Exercise prompt: Each line in the entries below that holds the word "computer" belongs in the answer.

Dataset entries
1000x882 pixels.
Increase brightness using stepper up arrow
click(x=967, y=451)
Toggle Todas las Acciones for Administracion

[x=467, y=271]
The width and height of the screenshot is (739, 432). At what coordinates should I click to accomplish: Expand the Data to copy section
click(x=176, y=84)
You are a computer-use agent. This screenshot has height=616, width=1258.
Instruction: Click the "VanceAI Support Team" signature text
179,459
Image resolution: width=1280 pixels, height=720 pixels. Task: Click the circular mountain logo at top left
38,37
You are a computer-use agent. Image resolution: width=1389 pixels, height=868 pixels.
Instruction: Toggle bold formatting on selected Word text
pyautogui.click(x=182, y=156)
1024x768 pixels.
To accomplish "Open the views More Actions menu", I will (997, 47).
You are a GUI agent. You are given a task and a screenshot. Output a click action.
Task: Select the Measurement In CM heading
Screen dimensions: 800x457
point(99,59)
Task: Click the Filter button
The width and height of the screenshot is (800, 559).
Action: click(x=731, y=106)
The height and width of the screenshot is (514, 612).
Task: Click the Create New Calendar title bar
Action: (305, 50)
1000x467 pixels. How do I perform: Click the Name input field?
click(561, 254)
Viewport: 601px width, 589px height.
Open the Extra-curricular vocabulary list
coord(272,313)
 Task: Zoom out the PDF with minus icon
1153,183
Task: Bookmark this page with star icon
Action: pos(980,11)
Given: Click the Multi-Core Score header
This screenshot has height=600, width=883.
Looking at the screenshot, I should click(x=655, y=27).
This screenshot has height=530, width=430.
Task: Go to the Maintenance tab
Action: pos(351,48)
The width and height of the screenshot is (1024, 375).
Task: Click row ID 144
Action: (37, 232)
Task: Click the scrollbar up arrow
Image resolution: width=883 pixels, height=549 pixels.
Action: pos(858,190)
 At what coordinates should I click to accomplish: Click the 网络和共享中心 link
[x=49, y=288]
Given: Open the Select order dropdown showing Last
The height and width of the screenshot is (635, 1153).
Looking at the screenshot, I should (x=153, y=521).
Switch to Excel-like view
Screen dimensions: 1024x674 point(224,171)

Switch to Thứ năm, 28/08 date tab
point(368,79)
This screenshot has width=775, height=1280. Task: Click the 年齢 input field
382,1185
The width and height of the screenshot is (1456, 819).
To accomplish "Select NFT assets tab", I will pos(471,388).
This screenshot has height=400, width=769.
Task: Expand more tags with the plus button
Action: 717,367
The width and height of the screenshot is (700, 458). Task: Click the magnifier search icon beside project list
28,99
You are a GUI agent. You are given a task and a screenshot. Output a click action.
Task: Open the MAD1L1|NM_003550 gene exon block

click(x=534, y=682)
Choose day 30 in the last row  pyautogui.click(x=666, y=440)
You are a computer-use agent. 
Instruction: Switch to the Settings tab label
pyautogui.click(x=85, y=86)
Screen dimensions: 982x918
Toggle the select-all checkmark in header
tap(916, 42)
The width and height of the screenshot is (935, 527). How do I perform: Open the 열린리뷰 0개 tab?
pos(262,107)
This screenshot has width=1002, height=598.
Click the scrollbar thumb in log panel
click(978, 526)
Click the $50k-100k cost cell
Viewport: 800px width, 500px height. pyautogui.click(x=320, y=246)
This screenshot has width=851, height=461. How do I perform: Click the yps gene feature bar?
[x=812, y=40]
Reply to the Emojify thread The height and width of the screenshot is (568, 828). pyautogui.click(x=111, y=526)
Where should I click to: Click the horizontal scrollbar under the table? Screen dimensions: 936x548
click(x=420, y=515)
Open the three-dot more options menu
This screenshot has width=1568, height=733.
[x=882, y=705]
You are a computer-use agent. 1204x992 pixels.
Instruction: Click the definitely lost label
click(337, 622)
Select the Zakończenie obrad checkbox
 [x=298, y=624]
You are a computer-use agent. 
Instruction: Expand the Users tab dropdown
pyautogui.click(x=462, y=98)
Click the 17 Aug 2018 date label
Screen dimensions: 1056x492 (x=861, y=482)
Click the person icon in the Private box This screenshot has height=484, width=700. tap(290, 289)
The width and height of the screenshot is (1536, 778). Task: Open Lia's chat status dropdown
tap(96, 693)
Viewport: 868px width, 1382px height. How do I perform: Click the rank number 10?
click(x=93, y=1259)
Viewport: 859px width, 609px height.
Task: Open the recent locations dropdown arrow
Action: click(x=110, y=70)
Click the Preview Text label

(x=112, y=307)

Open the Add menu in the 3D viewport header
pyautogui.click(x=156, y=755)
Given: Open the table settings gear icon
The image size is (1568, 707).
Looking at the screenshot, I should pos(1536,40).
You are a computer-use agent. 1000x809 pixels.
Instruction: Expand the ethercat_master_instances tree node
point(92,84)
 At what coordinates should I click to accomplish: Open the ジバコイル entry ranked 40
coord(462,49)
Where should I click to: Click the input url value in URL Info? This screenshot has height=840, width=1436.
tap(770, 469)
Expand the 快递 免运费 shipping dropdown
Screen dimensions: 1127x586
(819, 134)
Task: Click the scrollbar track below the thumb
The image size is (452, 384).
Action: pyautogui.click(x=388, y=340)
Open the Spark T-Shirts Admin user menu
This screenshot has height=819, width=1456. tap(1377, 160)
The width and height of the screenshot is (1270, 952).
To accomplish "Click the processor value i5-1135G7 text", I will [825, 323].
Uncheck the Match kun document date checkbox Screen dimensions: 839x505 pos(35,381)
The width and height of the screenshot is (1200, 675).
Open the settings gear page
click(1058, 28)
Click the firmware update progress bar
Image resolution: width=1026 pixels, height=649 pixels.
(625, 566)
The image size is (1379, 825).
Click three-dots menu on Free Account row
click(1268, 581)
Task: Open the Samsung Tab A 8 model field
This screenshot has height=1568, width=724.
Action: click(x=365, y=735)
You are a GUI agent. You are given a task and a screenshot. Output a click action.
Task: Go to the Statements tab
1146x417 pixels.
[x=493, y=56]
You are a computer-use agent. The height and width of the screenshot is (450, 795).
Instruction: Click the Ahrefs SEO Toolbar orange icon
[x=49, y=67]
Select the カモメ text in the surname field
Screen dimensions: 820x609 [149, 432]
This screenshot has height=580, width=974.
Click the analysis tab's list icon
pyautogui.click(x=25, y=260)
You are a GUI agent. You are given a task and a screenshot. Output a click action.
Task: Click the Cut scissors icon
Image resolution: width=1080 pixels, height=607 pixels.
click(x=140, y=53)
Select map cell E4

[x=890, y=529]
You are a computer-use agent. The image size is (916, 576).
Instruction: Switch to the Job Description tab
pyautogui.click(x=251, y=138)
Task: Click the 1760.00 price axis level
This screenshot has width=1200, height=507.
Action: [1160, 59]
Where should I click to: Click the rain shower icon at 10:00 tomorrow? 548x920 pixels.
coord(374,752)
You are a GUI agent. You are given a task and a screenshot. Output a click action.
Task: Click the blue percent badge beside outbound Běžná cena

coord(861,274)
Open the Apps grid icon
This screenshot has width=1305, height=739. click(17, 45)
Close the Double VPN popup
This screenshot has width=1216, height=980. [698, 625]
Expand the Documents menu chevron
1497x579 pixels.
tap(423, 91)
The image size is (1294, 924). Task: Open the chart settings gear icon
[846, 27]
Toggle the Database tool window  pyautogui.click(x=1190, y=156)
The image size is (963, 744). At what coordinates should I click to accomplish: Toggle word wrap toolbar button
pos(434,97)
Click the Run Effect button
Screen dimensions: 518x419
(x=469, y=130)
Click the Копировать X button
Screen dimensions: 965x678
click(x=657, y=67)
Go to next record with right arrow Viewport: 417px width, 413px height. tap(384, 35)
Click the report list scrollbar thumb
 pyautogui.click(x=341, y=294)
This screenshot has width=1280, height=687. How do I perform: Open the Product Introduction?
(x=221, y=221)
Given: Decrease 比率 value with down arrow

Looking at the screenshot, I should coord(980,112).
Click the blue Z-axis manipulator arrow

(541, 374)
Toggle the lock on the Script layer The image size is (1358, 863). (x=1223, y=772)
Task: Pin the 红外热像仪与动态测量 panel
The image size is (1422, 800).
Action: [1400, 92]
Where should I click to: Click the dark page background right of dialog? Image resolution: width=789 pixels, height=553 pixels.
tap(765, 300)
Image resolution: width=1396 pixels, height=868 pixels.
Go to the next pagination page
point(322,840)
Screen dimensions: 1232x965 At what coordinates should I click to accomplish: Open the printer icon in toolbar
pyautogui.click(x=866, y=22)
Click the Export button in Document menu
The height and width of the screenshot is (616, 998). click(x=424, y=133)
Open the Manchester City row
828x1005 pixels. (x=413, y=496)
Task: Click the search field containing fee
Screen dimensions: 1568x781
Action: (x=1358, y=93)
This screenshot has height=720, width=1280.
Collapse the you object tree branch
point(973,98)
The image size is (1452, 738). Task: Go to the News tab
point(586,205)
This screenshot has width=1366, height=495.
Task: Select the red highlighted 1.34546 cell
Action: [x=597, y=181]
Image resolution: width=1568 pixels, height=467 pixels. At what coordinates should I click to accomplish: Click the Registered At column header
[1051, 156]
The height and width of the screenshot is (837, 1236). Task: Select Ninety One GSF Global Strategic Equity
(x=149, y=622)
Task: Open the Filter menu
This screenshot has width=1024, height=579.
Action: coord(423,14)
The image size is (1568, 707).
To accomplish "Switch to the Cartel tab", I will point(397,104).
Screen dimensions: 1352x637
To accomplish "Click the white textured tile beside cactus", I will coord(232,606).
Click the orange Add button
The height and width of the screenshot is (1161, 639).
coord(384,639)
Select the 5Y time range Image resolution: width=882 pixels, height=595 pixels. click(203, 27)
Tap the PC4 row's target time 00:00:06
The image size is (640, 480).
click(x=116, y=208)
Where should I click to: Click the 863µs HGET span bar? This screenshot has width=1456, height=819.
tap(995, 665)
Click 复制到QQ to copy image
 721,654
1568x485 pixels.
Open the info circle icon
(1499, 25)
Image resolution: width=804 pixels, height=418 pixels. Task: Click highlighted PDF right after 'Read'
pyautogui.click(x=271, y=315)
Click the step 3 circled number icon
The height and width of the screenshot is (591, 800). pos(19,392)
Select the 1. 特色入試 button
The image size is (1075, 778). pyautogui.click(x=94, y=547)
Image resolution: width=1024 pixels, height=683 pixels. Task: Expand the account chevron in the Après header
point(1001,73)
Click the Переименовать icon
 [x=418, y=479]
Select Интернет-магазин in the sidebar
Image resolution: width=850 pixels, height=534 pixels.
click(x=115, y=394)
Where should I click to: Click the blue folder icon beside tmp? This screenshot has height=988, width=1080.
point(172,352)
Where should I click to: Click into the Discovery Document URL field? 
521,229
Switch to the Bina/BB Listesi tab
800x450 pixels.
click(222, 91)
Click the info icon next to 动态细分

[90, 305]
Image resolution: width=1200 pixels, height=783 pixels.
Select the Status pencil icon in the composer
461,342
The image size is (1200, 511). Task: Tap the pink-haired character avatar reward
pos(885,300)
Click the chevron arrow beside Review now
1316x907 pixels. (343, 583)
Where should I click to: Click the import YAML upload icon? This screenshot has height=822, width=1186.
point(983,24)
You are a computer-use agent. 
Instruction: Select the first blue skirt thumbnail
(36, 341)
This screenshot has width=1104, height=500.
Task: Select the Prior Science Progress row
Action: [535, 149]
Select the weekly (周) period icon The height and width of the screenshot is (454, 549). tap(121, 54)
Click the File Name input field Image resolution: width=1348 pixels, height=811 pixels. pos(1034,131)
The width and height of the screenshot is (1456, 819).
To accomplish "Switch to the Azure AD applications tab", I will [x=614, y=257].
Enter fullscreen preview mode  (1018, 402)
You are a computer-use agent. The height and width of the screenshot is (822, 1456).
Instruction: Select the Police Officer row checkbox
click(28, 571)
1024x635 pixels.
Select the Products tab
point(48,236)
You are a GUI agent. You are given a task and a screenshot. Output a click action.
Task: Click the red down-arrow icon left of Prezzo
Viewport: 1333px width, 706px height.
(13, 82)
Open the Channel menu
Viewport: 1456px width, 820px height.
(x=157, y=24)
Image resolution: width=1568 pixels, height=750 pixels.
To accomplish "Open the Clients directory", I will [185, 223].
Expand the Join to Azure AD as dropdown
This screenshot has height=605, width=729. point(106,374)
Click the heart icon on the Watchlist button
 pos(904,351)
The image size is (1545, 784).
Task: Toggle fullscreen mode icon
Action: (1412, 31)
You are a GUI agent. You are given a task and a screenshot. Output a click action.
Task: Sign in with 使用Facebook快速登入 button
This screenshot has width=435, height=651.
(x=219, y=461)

Result of this exercise:
You are a computer-use agent. This screenshot has height=616, width=1258.
You are a computer-use agent. Image resolution: width=1389 pixels, height=868 pixels.
You are a computer-use agent. 
You are a computer-use agent. 1204x992 pixels.
You are a computer-use agent. 
You are a computer-use agent. 1000x809 pixels.
You are a computer-use agent. The height and width of the screenshot is (450, 795).
You are a computer-use agent. The image size is (916, 576).
You are a computer-use agent. 
You are a computer-use agent. The height and width of the screenshot is (822, 1456).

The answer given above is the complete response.